Speaker John Boehner has been a pivotal player in a seemingly no-win game.
With a deal to avert a government shutdown subject to a series of volleys between the House and the Senate as the midnight Monday deadline neared, the Ohio Republican's reputation and his place in history were called into question.
"Act like the speaker of the House and not a speaker of the Republicans," urged Sen. Barbara Boxer, D-Calif., during a news conference Monday, a characterization of Boehner's approach she suggested was not the way former Democratic Speaker Tip O'Neill would have handled things.
In the House, some GOP centrists like Reps. Charlie Dent, R-Pa., and Richard Hanna, R-N.Y., were publicly suggesting it was time for Boehner to do what he believes.

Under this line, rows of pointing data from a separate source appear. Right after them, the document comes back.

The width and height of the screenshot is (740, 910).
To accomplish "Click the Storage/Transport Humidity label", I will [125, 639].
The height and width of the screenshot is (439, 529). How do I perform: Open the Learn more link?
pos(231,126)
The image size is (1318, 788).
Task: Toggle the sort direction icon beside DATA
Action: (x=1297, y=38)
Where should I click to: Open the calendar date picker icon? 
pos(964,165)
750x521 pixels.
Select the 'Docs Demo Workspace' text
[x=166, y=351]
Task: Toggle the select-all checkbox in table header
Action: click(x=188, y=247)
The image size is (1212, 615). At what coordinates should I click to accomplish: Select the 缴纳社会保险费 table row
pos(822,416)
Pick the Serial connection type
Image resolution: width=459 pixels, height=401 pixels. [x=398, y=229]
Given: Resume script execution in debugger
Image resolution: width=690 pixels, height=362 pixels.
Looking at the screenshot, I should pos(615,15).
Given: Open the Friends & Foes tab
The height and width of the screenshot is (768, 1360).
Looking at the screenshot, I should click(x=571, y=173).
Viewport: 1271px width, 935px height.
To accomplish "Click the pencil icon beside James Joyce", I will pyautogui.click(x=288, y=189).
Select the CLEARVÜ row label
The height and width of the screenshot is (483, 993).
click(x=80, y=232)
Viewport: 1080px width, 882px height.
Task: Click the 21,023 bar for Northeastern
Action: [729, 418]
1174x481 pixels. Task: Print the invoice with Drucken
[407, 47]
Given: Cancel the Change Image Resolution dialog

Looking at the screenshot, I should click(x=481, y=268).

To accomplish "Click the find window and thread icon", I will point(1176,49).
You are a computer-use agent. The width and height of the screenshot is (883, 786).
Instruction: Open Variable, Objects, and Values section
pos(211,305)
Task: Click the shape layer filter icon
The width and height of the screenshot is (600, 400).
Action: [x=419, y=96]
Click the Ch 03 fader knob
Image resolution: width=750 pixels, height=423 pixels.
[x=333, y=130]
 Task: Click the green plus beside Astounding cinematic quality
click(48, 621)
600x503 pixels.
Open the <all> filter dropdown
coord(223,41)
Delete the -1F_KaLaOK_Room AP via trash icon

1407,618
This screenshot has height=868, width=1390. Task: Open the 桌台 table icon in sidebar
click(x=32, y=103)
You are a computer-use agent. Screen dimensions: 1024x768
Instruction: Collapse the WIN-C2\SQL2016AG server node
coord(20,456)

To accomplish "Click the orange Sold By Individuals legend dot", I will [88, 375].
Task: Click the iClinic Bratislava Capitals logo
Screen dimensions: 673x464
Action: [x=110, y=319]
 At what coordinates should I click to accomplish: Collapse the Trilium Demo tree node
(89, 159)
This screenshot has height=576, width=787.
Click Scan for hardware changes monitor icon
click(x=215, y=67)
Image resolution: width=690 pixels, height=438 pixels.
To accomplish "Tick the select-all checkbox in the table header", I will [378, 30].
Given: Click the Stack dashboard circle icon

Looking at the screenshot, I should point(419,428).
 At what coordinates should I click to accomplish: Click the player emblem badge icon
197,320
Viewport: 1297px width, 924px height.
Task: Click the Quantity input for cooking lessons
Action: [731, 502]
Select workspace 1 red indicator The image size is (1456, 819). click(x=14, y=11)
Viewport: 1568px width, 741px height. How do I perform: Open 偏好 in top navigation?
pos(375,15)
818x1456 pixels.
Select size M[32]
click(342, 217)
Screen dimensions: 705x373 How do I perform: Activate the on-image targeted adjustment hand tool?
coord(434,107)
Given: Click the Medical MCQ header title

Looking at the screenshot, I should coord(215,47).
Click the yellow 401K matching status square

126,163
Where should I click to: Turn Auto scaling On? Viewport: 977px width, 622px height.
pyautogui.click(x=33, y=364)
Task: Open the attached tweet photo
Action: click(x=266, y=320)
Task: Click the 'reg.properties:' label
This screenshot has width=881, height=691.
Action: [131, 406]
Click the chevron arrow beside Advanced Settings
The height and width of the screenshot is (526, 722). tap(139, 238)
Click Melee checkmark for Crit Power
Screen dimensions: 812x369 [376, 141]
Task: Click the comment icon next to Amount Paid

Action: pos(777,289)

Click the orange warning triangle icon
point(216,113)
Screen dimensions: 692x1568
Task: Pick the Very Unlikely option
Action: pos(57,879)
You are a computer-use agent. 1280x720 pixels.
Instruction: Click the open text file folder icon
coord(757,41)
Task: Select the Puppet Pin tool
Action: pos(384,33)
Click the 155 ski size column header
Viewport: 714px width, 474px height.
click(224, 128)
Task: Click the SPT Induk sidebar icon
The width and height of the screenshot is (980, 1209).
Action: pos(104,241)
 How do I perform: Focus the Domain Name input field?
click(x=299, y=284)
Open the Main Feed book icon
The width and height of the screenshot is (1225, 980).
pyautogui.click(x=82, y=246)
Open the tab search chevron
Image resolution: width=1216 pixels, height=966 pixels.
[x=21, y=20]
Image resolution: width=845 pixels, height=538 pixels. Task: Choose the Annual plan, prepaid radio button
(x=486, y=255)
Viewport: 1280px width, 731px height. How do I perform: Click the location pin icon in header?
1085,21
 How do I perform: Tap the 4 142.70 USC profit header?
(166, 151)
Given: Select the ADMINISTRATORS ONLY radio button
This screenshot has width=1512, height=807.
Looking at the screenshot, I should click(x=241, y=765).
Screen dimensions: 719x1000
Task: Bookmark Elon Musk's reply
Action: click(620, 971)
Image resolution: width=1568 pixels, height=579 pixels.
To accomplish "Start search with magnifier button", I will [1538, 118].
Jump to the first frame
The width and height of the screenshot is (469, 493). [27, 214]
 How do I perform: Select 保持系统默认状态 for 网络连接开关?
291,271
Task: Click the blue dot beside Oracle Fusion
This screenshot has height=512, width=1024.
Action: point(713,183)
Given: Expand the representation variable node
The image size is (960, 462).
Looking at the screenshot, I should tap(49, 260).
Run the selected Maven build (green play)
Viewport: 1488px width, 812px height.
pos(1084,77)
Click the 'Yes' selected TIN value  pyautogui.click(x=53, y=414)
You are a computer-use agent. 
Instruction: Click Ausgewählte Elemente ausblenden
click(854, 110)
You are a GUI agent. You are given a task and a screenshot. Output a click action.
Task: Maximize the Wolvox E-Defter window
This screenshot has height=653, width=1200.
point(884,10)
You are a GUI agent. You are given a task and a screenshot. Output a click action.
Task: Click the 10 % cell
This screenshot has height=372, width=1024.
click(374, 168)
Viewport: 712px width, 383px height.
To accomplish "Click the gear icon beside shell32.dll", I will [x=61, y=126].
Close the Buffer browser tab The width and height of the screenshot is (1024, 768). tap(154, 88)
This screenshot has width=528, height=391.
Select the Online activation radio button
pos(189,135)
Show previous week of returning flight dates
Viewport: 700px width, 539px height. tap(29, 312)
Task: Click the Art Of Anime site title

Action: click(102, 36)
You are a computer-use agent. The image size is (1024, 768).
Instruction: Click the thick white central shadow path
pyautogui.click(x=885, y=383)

That would have been, according to Dent, for Boehner to set aside demands of hard-liners in his conference in favor of a stopgap spending bill without the anti-Obamacare provisions that President Obama and the Senate were sure to reject.
But a move like that is risky in today's political environment.
"He'd win the approval of history and pundits if he had chosen to break with the hard-liners, but that would come at the cost of his position, for the hard-liners would not vote for him again," suggested Brooks Simpson, a historian at Arizona State University.
"I suspect he likes being speaker in name too much to act as speaker in fact.... He's no Henry Clay or Sam Rayburn," Simpson said.
Political-science professor Paul Brace of Rice University says Boehner will be remembered as a speaker forced to confront hard choices, no matter what their outcome in coming days.
"Formally powerful but practically neutered, an object of scorn among GOP hard-liners and the traditional "˜whipping boy' of his partisan opposition, there are few ways forward that are rosy for the speaker," Brace said. "He will likely be viewed as culpable for a shutdown, but a symbol of appeasement if no shutdown."
"While immediate consequences will likely emanate from his choices, time will tell how history unpacks his legacy as he weighs his rock-and-hard-place options," he added.
Many House Republicans, particularly conservatives, remain suspicious of Boehner as someone too eager to cut deals with Obama and Democrats.
It's a sentiment that's led him to walk a tightrope, and caused some tense days before his reelection as speaker by a bare majority in January. Just two years earlier, Boehner won all GOP votes in his first election.
On the other hand, any would-be successors from the House's conservative wing would themselves have to worry about keeping moderates in the conference happy, at the risk of losing support.
But one House conservative says he's come to sympathize with Boehner for being such a target of hard-liners. Rep. Trent Franks, R-Ariz., said its really unfair not to give the speaker some credit for having to do battle not only with Democrats in the Senate and a Democratic president, but the media, as well.
"The reality is the engineering here does not all add up to our favor," said Franks, who added that he thinks Boehner has been able "to make lemonade out of this much more than some give him credit for."
Boehner is also a favorite punching bag for Senate Democrats. Sen. Chuck Schumer, D-N.Y., regularly says he feels sorry for the speaker. Anyone who knows Boehner, Schumer says, knows he's not as extreme as the tea-party wing of his caucus.
"Now, the funny thing is, Speaker Boehner knows he won't succeed but the hard Right is demanding a pound of flesh to show how serious they are, how much they hate Obamacare," Schumer said. "By going along with the hard Right, Speaker Boehner is like the ancient Mayans, making a sacrificial offering to the right-wing gods by refusing to accept a clean CR."
Senate Majority Leader Harry Reid, D-Nev., who has recently taken to calling House Republicans "anarchists," used school-yard imagery to describe the conservative wing of the House GOP.
"With a bully, you cannot let them slap you around, because they slap you around today, if they slap you five or six times, tomorrow it's seven or eight times," Reid said.
As for the Senate, Reid said, "we are not going to be bullied. We have done everything we can, and we've done it very reasonably."